EntangledSBM for Cell Perturbation Modelling 🧫

This part of the code is for running the cell perturbation experiments. We demonstrate that EntanlgedSBM accurately reconstructs perturbed cell states and generalizes to divergent target states not seen during training. This codebase is partially built off of the BranchSBM repo (Tang et al. 2025) and the Metric Flow Matching repo (Kapusniak et al. 2024).

Environment Installation

conda env create -f environment.yml

conda activate entangled-cell

Data

We use perturbation data from the Tahoe-100M dataset containing control DMSO-treated cell data and perturbed cell data.

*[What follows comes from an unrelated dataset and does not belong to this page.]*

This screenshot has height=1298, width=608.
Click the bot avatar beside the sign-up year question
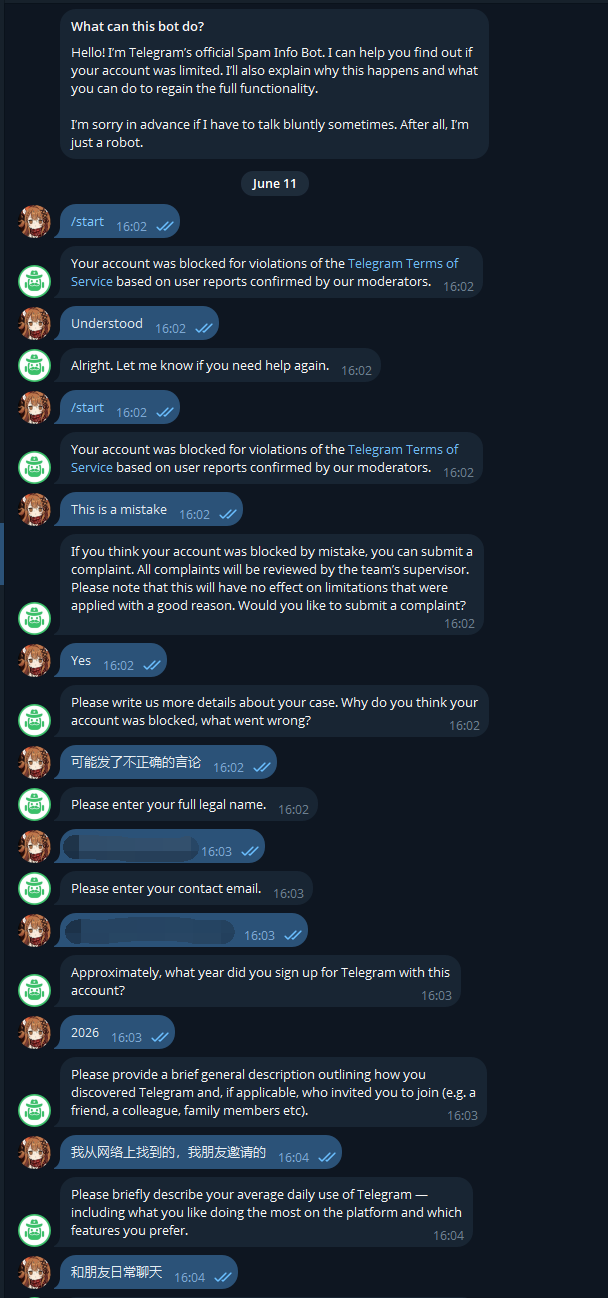coord(35,990)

The raw data contains a total of 60K genes. We select the top 2000 highly variable genes (HVGs) and perform principal component analysis (PCA), to maximally capture the variance in the data via the top principal components (38% in the top-50 PCs). Our goal is to learn the dynamic trajectories that map control cell clusters to the perturbd cell clusters.

Specifically, we model the following perturbations:

Clonidine: Cell states under 5uM Clonidine perturbation at various PC dimensions (50D, 100D, 150D) with 1 unseen population.
Trametinib: Cell states under 5uM Trametinib perturbation (50D) with 2 unseen populations.

Processed data files are stored in:

entangled-cell/data/
├── pca_and_leiden_labels.csv              # Clonidine data
└── Trametinib_5.0uM_pca_and_leidenumap_labels.csv  # Trametinib data

Running Experiments

All training scripts are located in entangled-cell/scripts/. Each script is pre-configured for a specific experiment.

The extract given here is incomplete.